> Given records
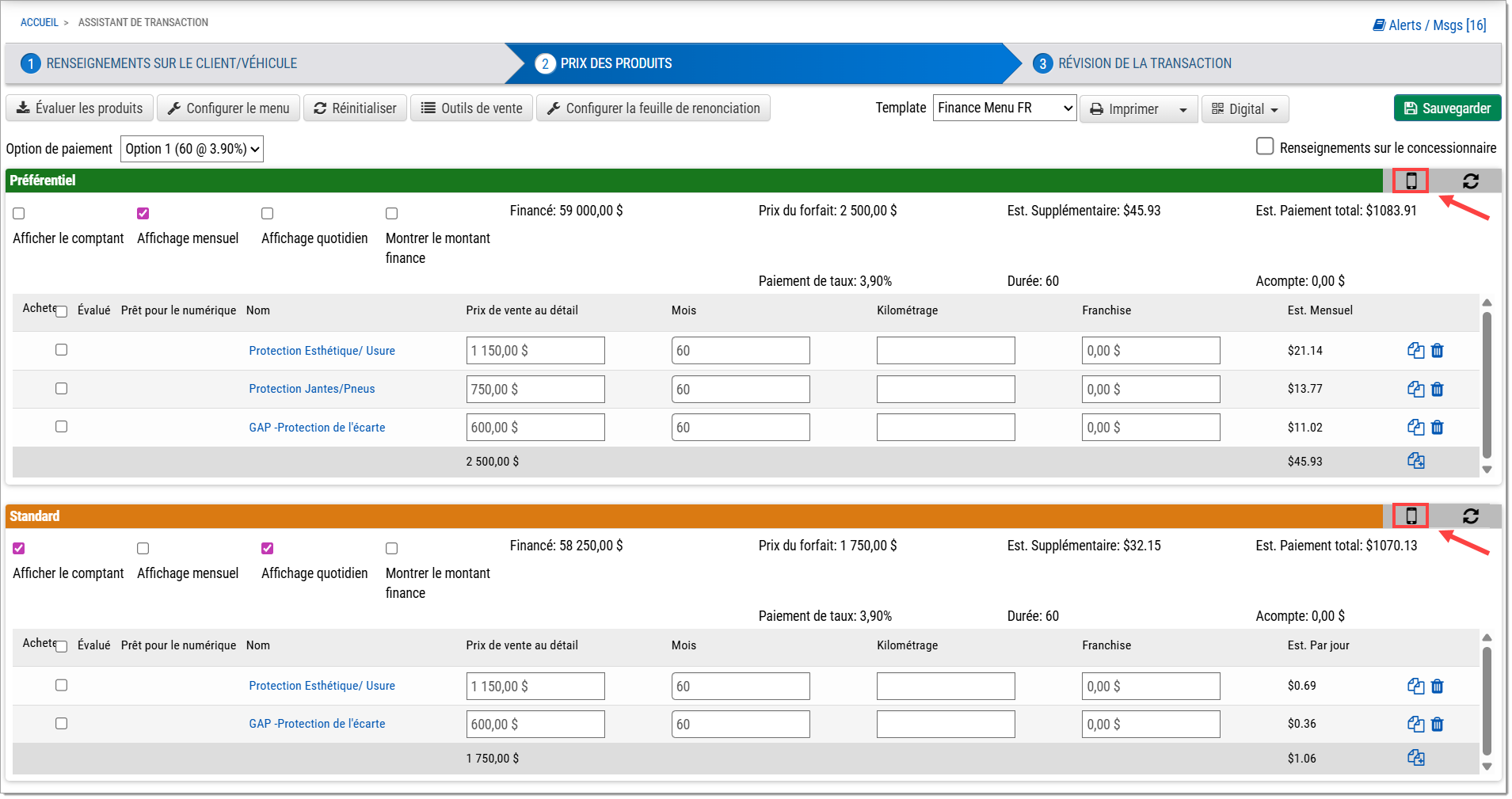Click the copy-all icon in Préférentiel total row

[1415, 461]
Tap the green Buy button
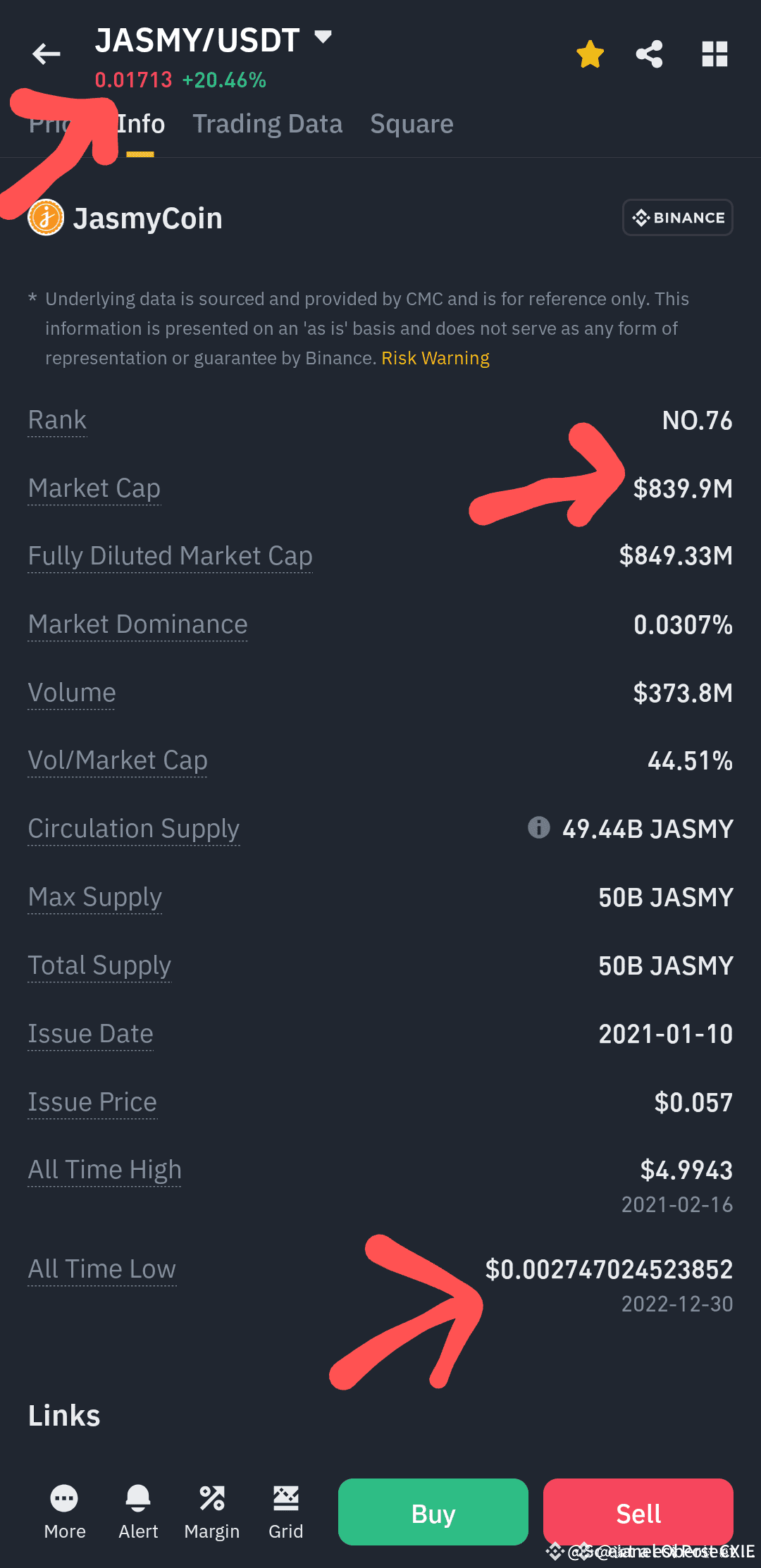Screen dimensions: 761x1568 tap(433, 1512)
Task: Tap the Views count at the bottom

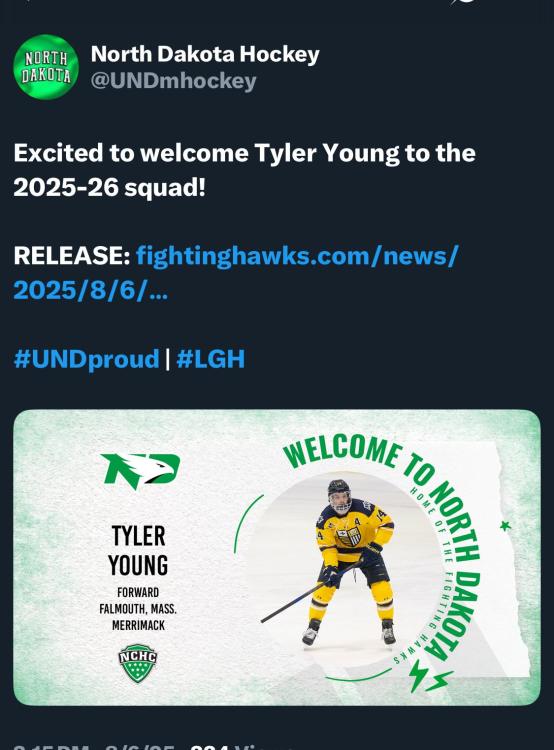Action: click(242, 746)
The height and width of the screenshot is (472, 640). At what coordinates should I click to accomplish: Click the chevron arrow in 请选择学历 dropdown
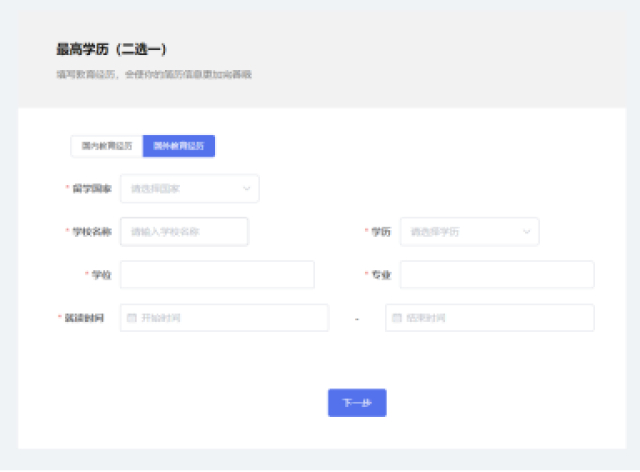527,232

> Your objective
Would you retype exactly the lines running from the line that contains "The height and" through the end of the listing above, both included? Skip every picture.

> Response to this exercise
The height and width of the screenshot is (472, 640). At what coordinates should I click to accomplish: Click the chevron arrow in 请选择学历 dropdown
527,232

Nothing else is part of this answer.